卵巢癌是病死率最高的妇科恶性肿瘤。目前研究认为，肿瘤组织内存在各种亚克隆即肿瘤内异质性，其临床生理病理表型和遗传特性均存在一定的差异，并在肿瘤转移、复发和耐药中扮演重要的角色。肿瘤内异质性分子标记物的识别和作用机理是目前需要解决的关键问题之一。基因拷贝数变异（CNV）在肿瘤发生发展中广泛存在，是影响DNA剂量的结构变异，对基因表达和功能有重要影响。本项目选取遗传背景相同但具有不同侵袭/迁移能力的卵巢癌异质性细胞亚群为研究模型，对其在细胞周期、增殖、凋亡、抗药性及裸鼠在体成瘤能力等方面进行比较；在全基因组范围内分析筛选异质性亚群基因的拷贝数变异。采用病例-对照研究策略，对筛选出的分子标记物进行癌内多部位多阶段样本的临床验证。开展基于CNV的基因相互作用网络分析和数据挖掘，探讨卵巢癌遗传异质性及表型转换的相关分子机制，为卵巢癌的分层和个体化治疗，提高卵巢癌的诊治水平提供新的理论依据。

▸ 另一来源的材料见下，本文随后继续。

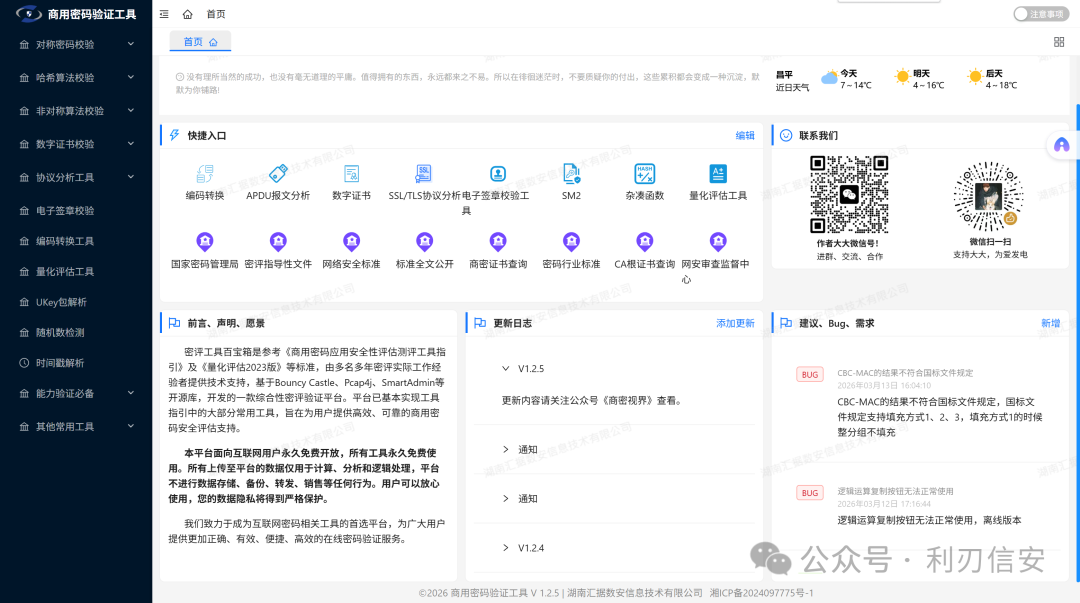1080x603 pixels.
Task: Open the 商密证书查询 entry
Action: [497, 246]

Ovarian cancer is the leading cause of death from gynecological malignancy. It is also well recognized over the past decades that tumors are morphologically heterogeneous consisting of multiple sub-clones with different phenotypes and genetic characteristics, which may contribute to tumor metastasis, chemo-resistance and disease relapse. However, the understanding of the functional significance of intratumoral heterogeneity is lacking. Genomic copy number variations (CNV) are deletions or duplications of DNA. CNVs have been increasingly well studied in numerous malignancies. In this study, we will construct models to isolate and functionally profile tumorigenic clones with different invasive and migratory capacity from ovarian carcinoma cell lines with the same genetic background. The ability of cell proliferation and apoptosis, drug-resistance and the tumor formation in vivo will be examined and compared between the individual heterogeneous clones. A global profile of genomic alterations of CNVs will be selected and confirmed in cohorts of case control studies. A network analysis will be performed to generate an interaction network containing relevant biological information for the molecular targets. Understanding the links between genetic and functional behavior of heterogeneous clones will lead to the discovery of novel molecular mechanisms and will be essential for new insights in ovarian cancer and personalized cancer treatment.